O Sri Lanka viu as suas exportações de têxteis e vestuário baixarem nos primeiros quatro meses do ano como resultado dos comportamentos de compra sazonais dos seus mercados de exportação, que sofreram uma quebra no início do ano, mas tiveram um crescimento moderado no mês de abril. As exportações de têxteis e vestuário para o período de janeiro a abril totalizaram 1,71 mil milhões de dólares (aproximadamente 1,48 mil milhões de euros), uma queda de 4,9% face a igual período ano anterior. As exportações de vestuário diminuíram 5,1%, para os 1,61 mil milhões de dólares. No sector de couro, artigos de viagem e calçado, as exportações caíram 1,2%, para os 49,8 milhões de dólares. No mês de abril, as exportações de têxteis e vestuário registaram um aumento moderado de 3%, para os 340,5 milhões de dólares. Os principais mercados de exportação do Sri Lanka nos primeiros quatro meses de 2017 foram os EUA, Reino Unido, Índia, Alemanha e Itália –, representando cerca de 51% das exportações totais. No mesmo período, o Sri Lanka importou 120,2 milhões de dólares em vestuário e acessórios, um aumento de 19,4% em relação ao período homólogo de 2016, enquanto as importações de artigos têxteis e vestuário caíram 4% para os 896,8 milhões de dólares. A União Europeia é o maior mercado de exportação do Sri Lanka, representando cerca de um terço das exportações globais do país.
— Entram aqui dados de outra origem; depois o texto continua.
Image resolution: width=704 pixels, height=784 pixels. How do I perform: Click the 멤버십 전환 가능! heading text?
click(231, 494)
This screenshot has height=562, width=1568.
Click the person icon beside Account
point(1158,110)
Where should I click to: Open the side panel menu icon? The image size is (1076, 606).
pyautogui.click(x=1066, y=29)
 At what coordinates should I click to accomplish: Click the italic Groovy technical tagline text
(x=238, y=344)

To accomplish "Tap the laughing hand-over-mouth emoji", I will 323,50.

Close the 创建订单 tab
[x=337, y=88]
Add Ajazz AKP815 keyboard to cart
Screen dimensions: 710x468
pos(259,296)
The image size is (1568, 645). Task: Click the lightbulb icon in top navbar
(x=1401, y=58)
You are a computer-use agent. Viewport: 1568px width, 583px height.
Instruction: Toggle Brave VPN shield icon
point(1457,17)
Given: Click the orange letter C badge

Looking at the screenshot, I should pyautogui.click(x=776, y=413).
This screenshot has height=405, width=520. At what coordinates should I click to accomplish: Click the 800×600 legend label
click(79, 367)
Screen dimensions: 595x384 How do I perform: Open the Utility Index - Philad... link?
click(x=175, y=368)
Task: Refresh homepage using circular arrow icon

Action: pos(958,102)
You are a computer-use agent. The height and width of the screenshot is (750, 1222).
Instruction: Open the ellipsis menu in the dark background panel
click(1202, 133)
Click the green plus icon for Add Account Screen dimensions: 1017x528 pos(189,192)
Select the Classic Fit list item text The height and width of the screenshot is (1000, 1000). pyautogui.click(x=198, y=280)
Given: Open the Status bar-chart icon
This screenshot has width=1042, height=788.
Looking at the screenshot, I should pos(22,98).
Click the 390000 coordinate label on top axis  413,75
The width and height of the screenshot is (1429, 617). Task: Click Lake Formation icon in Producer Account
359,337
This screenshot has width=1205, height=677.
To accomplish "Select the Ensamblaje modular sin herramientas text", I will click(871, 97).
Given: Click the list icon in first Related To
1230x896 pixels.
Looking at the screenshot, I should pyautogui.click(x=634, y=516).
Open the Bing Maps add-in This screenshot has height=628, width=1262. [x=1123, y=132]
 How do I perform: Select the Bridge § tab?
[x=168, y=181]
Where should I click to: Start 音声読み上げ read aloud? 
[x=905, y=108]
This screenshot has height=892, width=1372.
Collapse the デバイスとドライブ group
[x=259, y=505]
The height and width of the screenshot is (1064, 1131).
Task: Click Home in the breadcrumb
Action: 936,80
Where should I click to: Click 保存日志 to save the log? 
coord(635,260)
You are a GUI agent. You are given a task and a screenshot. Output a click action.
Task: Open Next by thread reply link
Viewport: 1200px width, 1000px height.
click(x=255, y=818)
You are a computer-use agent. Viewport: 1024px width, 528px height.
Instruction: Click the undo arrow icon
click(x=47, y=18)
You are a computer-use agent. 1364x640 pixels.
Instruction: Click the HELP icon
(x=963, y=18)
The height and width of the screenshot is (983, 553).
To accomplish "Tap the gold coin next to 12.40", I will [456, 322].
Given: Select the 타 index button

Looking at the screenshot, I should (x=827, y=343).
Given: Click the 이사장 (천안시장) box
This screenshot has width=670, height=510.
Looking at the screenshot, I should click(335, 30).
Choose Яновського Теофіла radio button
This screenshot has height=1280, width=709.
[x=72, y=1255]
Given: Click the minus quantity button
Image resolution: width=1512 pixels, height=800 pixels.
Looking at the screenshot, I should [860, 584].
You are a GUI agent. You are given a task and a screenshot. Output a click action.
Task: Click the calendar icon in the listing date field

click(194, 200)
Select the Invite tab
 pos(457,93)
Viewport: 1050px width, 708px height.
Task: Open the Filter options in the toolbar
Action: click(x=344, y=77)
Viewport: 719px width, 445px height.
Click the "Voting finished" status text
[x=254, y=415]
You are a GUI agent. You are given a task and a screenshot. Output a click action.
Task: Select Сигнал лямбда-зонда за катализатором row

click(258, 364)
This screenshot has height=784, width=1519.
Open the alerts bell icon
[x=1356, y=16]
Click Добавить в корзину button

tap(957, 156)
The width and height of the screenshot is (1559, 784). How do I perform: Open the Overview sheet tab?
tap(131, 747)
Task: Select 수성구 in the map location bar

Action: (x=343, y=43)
5Colaborações de moda dominam outono

As colaborações de retalhistas com marcas de autor são agora regulares no calendário da indústria da moda e uma alternativa preciosa para os consumidores conseguirem preencher os seus guarda-roupas com peças de designer sem para isso precisarem de comprometer as finanças. Este ano, há quatro colaborações particularmente aguardadas pelos consumidores. “Eudon Choi x John Lewis”: Eudon Choi, designer que integra o calendário da semana da moda de Londres, alia-se à John Lewis este outono, desenvolvendo cinco designs de vestuário exterior para a gama Modern Rarity. A coleção chega às lojas a 7 de setembro. “JW Anderson x Uniqlo”: as peças desenvolvidas pelo atual diretor criativo da Loewe têm um leque de preços entre as 15 e as 140 libras (aproximadamente entre os 17 e os 160 euros) e apresentam interpretações muito próprias de Anderson a peças de vestuário casuais. A coleção fica disponível a partir do dia 18 de setembro. “Ashish x River Island”: a colaboração entre Ashish e a River Island compreende loungewear de género neutro projetado para estilos de vida descontraídos. A coleção desembarca no dia 21 de setembro. “Erdem x H&M”: sediado em Londres, o designer Erdem Moralioglu é conhecido pelos seus padrões florais e designs românticos e as imagens já reveladas pela H&M num curto vídeo mostram que a coleção-cápsula de edição limitada se mantém fiel à estética da marca fundada em 2005. As peças chegam às lojas a 2 de novembro (ver H&M floresce com a Erdem).

6Alta-costura em beleza

Na recente semana de alta-costura de Paris, dedicada ao outono-inverno 2017/2018, a beleza teve duas abordagens opostas: os tons nude e os rostos praticamente limpos versus maquilhagem dramática e multicolor. A icónica casa Schiaparelli sugeriu uma maquilhagem leve numa paleta nude, destacando apenas as sobrancelhas fartas das modelos. As sobrancelhas e as pestanas também tiveram protagonismo na passerelle da Ralph & Russo, com rostos iluminados pelos tons pêssego e lábios nude. A convidada Rodarte, por sua vez, teve uma abordagem quase impercetível à maquilhagem. Já na Valentino, as pálpebras ganharam vida com um toque de brilho. Do lado da cor, o desfile da Chanel no Grand Palais contou com uma passerelle dominada pelos tons cinza e preto e, por isso, os olhos compensaram com uma paleta vibrante e pálpebras multicoloridas – a maquilhadora Shelley Blaze começou na pálpebra inferior e alcançou as sobrancelhas das modelos. Na Maison Margiela venceu o dramatismo já reconhecido à beleza assinada pela stylist Pat McGrath. As modelos desfilaram com lábios vermelhos metalizados. Na Giambattista Valli dominaram os lábios laranjas e vermelhos num rosto limpo.